REQUIRED WORK: Would you repeat exactly the part of the listing below that runs from the line containing "Open the three-dots" down to the line containing "Click the Rohling Durchmesser input field", inclusive, and nothing else?
[LISTED RECORDS]
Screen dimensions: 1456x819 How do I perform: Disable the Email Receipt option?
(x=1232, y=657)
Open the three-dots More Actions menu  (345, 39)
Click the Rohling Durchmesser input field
[/LISTED RECORDS]
[LISTED RECORDS]
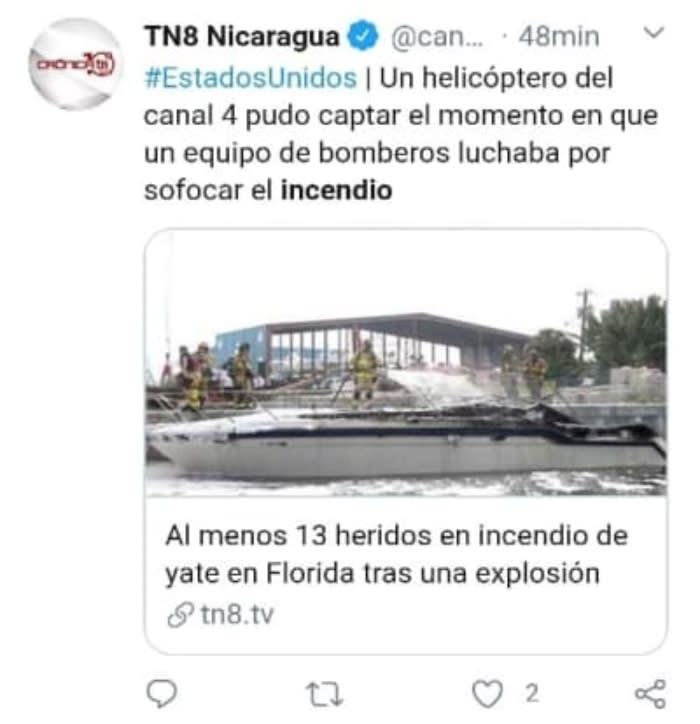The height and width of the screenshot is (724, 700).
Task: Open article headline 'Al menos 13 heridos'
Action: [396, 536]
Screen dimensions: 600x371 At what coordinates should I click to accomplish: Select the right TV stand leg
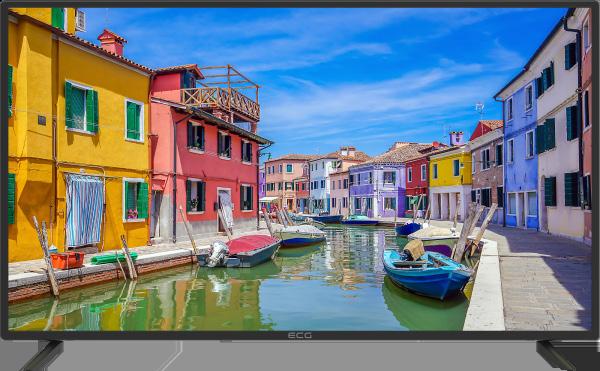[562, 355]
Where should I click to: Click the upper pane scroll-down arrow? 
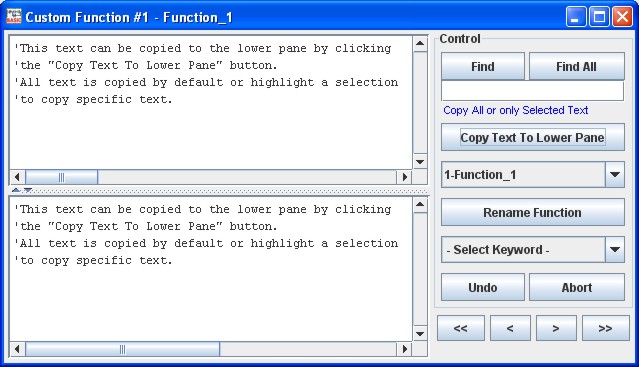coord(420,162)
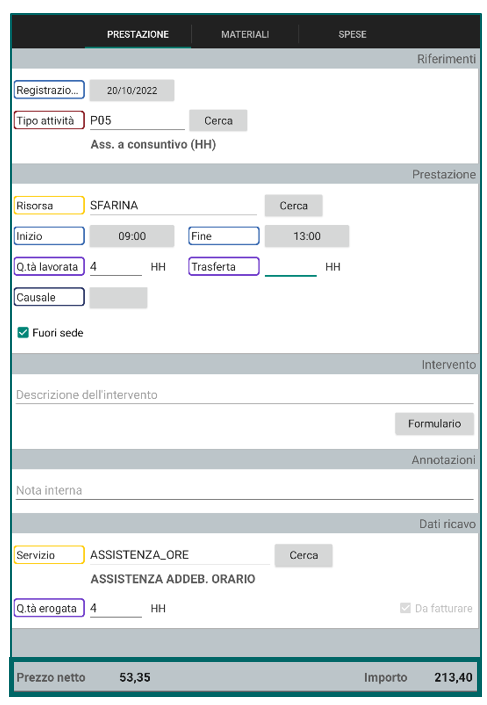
[/LISTED RECORDS]
SOLVED PROBLEM:
Open the three-dots More Actions menu  (345, 39)
Click the Rohling Durchmesser input field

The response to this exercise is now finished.